Um novo relatório do Banco Mundial, divulgado nesta quarta-feira (8), trouxe um recado importante para os países da América Latina: a economia dos países continua avançando, mas em ritmo lento. Entre os países, o Brasil e a Argentina seguem caminhos bem diferentes.
De forma geral, a América Latina ainda depende muito do consumo das famílias para crescer. Mas, o que o relatório indica é que esse consumo não está forte o suficiente para acelerar a economia e, além disso, muitos investimentos estão parados. Isso acontece porque ainda há dúvidas sobre o cenário global e sobre as políticas econômicas de cada país.

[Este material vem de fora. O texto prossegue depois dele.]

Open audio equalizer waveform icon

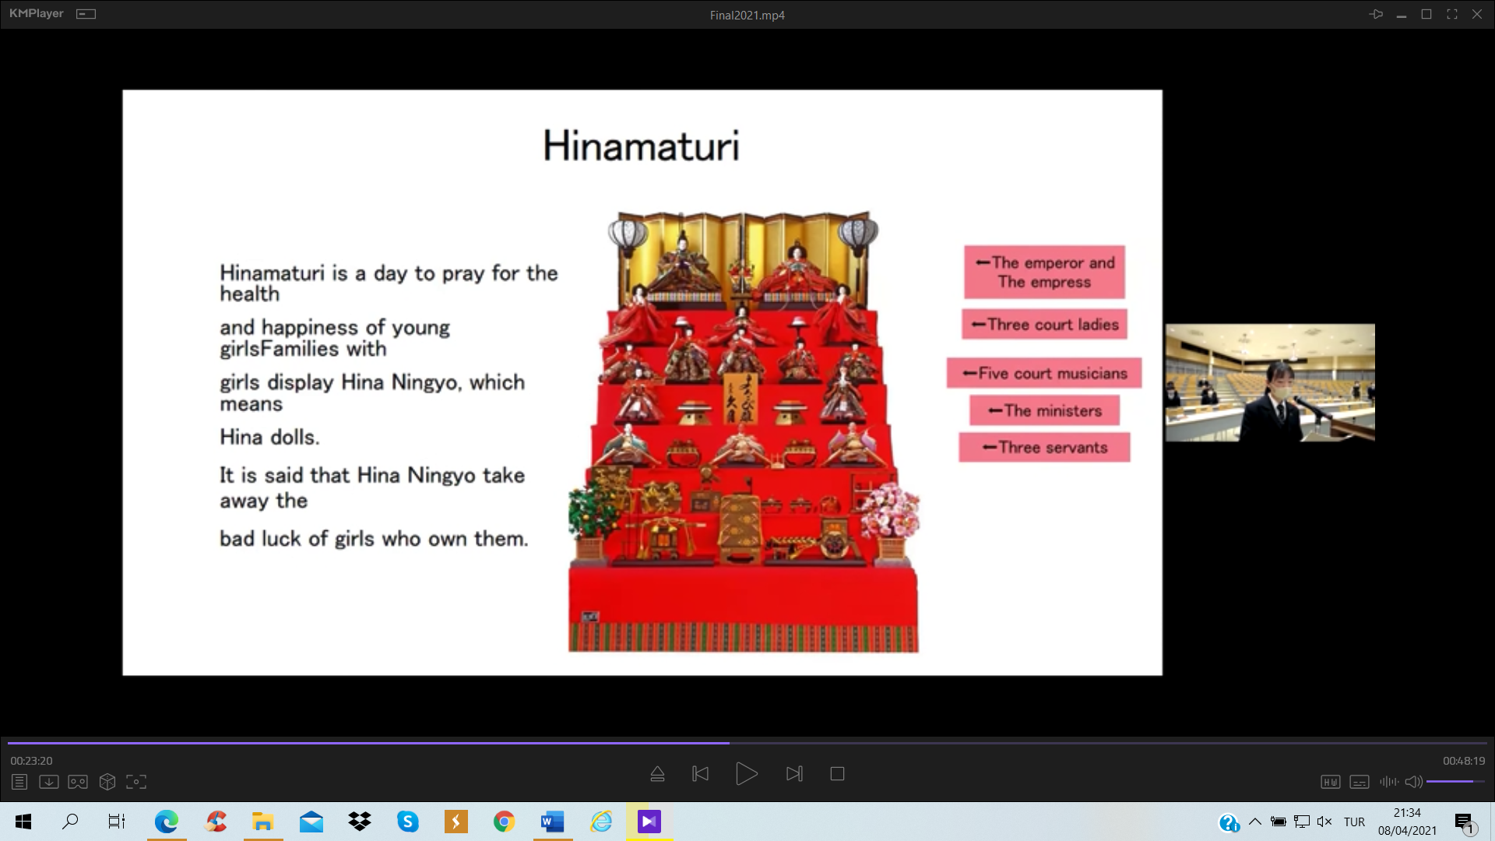point(1388,782)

O principal impacto disso tudo para a população é sobre a renda, já que, com o crescimento lento, os ganhos reais tendem a ficar praticamente estagnados. Ou seja, as pessoas veem pouca melhora no poder de compra e na qualidade de vida.
Argentina ganha fôlego e Brasil enfrenta dificuldades
Quando se trata dos países, o relatório indica que a Argentina apresenta sinais de melhora. A expectativa é de crescimento mais forte, impulsionado por mudanças na economia e maior organização nas contas do país. Essas medidas ajudaram a aumentar a confiança de investidores e deram algum impulso ao consumo e aos negócios.
Mesmo assim, o cenário ainda exige atenção. O país continua enfrentando desafios, como a necessidade de mais recursos externos e limitações no acesso a crédito internacional.
Já o Brasil vive um momento mais complicado. O crescimento deve ser menor, travado por fatores internos como juros altos, dificuldade do governo em equilibrar as contas e incertezas sobre decisões econômicas futuras.
Esses pontos acabam afetando diretamente no dia a dia, já que o crédito fica mais caro, há menos investimentos e o consumo perde força. Diante disso, empresas e investidores também preferem esperar antes de tomar decisões.
Todo esse cenário indica que sem mudanças mais firmes e maior estabilidade, o crescimento do país deve continuar limitado.